Excerpted passage:
>>>
Why Oil Could Be Heading Back Below $30

by: Gary Bourgeault


Why oil could easily drop below $30 per barrel.

Fundamentals line up with bear oil market at this time.

Investor momentum drove oil rally - optimism rightly fading.

A production freeze won't alter the fundamentals at all.

Whether or not the worst-case scenario is still in play.

source: Stock Photo

Oil investors started to look for a bounce a couple of months ago after oil dropped below $27 per barrel. The general thinking was oil prices at that level weren't sustainable, so it was ready for not only a rebound, but one that had legs. What it didn't take into account were the fundamentals, and the rally was further fueled by the misguided notion a production freeze between some major and minor OPEC and non-Opec producers would provide a bottom for oil prices.

Now that the smoke is clearing and emotions waning, the market is starting to understand the rally was bogus, and primarily fueled by shorts having to cover their positions, along with those taking advantage of what was obviously going to be a short-term upswing in prices. Add to that the already mentioned "verbal intervention" of a proposed production freeze, and you have the basis of what was always going to be a short-term rally.

As I continue to mention, the reason this was a sucker's rally was because the market, overall, has yet to understand or embrace the fact this isn't simply another supply cycle where a move by some of the major producers could quickly support the price of oil, as it has in the past. This is a market disruption as a result of the emergence of the U.S. shale industry. From now on nothing is going to be the same as it has in the past, and the quicker oil and natural gas investors accept this, the more accurate they'll be able to project where the price of oil is headed.
<<<
Exercise directions:
Copy the oil price article from "source: Stock Photo" up to and including "for oil prices.", swapping "bounce" for "recovery". The data after this point comes from a separate source, unrelated to the oil price article.

Provided material:
>>>
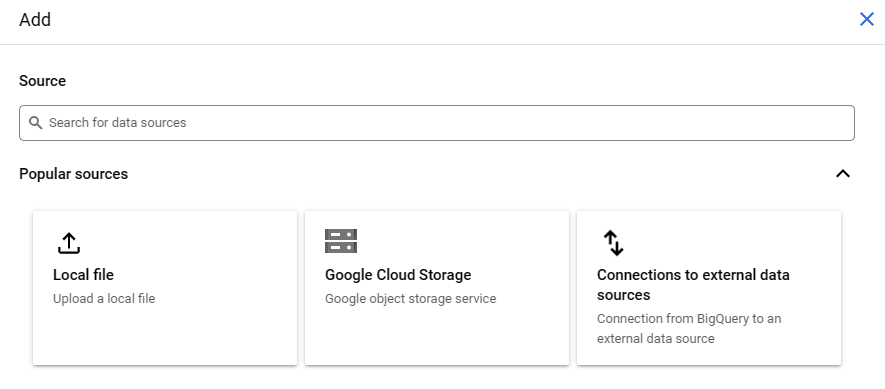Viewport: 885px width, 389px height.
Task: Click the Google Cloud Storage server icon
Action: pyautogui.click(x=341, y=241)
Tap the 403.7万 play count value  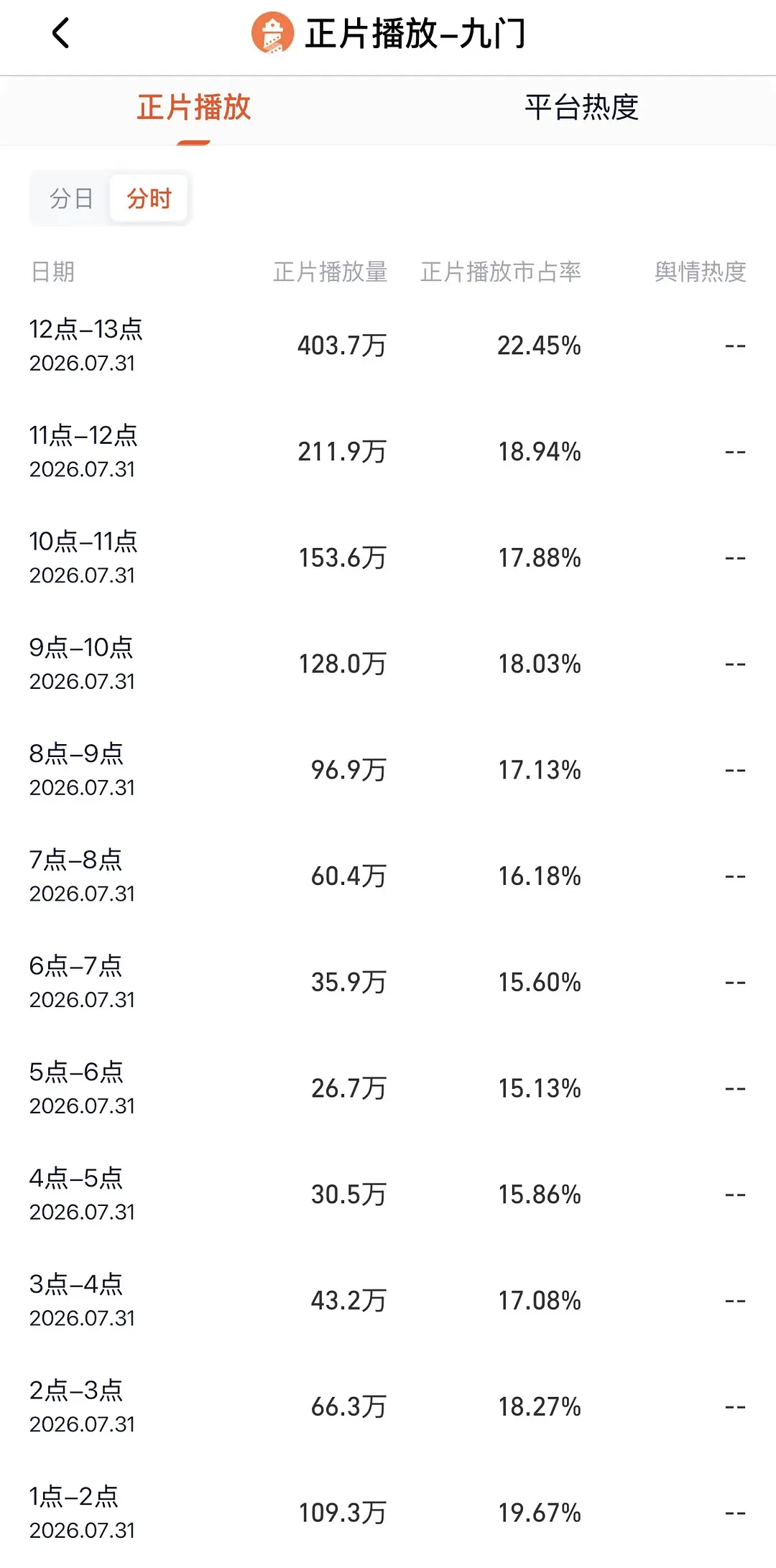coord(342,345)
<<<
Full solution:
source: Stock Photo

Oil investors started to look for a recovery a couple of months ago after oil dropped below $27 per barrel. The general thinking was oil prices at that level weren't sustainable, so it was ready for not only a rebound, but one that had legs. What it didn't take into account were the fundamentals, and the rally was further fueled by the misguided notion a production freeze between some major and minor OPEC and non-Opec producers would provide a bottom for oil prices.